I always comment on books’ theological implications and treatments of Christianity in these reviews. Mother Of Kings provides unusual problems. Anderson is neither friendly nor hostile to Christianity, so it could be worse. Historically Eirik Bloodax ruled Norway as a heathen, but converted, along with his family, to Christianity when he fled to England and became King of York. Some of his sons seem to have been genuinely zealous in their missionary work (a point that’s largely ignored in Heimskringla).
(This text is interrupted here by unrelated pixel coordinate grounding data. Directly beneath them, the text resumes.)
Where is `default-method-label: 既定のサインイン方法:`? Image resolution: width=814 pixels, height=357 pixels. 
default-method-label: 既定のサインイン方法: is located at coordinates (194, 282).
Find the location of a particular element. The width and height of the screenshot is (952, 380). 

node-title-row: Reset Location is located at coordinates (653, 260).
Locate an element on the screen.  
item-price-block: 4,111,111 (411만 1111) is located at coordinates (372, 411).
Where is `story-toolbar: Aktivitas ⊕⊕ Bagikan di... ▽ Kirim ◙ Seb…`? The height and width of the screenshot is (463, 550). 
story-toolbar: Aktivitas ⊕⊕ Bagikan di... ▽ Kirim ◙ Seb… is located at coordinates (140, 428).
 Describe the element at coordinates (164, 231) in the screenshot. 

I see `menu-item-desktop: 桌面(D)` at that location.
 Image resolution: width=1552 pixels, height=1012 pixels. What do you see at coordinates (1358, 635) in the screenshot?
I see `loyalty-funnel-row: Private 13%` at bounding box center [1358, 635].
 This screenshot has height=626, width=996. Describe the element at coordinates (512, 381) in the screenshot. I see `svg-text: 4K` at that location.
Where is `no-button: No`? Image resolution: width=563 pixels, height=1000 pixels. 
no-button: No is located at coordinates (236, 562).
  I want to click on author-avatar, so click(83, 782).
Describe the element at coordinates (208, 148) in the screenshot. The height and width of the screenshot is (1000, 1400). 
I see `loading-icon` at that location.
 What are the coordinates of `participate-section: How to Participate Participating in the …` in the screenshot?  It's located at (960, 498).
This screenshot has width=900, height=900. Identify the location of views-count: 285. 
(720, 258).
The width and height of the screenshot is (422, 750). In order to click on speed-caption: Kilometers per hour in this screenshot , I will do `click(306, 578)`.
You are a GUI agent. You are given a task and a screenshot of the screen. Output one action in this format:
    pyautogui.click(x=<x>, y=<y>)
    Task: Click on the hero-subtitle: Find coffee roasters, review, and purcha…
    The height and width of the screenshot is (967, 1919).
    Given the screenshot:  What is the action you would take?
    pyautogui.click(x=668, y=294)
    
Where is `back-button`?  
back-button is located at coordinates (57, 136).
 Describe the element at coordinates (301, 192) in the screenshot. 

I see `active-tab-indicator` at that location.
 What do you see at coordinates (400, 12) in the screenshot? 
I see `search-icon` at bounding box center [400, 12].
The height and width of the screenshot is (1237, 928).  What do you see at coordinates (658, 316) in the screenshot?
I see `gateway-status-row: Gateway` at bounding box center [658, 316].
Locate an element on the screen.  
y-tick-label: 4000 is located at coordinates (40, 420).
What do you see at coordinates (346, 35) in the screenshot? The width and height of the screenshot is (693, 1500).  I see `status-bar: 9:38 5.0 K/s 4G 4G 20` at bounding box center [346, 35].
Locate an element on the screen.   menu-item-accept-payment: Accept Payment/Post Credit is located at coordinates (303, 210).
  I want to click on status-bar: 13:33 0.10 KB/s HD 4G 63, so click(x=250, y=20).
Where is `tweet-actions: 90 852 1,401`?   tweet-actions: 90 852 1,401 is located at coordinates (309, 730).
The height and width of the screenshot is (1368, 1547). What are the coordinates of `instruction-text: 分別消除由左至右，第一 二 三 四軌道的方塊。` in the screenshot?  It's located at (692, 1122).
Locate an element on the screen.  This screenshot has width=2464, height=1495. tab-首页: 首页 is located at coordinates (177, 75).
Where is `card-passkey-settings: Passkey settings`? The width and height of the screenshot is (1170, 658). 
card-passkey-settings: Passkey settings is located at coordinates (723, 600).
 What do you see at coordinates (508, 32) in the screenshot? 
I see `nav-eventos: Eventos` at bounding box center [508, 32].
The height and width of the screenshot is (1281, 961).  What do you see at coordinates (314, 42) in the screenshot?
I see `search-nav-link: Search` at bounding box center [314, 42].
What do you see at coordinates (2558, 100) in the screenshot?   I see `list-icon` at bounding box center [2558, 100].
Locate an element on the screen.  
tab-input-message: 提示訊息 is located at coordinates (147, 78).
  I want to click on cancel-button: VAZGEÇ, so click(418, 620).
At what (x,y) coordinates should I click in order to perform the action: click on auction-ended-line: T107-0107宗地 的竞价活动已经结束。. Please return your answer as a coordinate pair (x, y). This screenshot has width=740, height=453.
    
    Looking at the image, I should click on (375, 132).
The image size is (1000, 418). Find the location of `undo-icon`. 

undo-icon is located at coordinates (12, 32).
Gunnhild is portrayed here (quite reasonably) as a nominal Christian, uncertain as to what religion (Norse heathendom, Christianity or Finnish pantheism) offers the most useful magic for her exploitation. Clearly she’s a heathen at heart, but her deepest inclinations seem to be pantheistic. This can’t exactly be viewed as an argument for pantheism, though, because Gunnhild isn’t admirable enough to provide one.

Perhaps I’d have found the whole thing more exciting if I hadn’t already known the basic story. But I doubt it. I can’t really recommend Mother Of Kings very highly.

2 thoughts on “Mother of Kings by Poul Anderson”

  1. I have an honest question. When does the writer of a historical fantasy adhere to what is known to have happened? Making the woman a witch with real power, not just religious ideas, breaks with reality. Is it going too far (so to speak) to have her doing things she isn’t recorded doing, even though she’s established as a person who only resembles the historical figure? If that any different than doing what she is believed to have done with fantastic motives?

  2. I’m not sure I entirely understand all aspects of the question. Basically, a writer does what will work for the story he wants to tell, and takes any liberties he thinks he can get away with. When dealing with this particular material, we know that the primary documents, especially Heimskringla, are often unreliable. This allows a great deal of latitude.

    A more recent, better documented period would demand a different treatment. Even so, Owen Parry, in Faded Coat of Blue, for instance, changes the date of a disastrous fire in Washington D.C., because the new date provides a satisfying climax to his story, and because he knows the reader won’t catch it (or if he does, probably won’t care).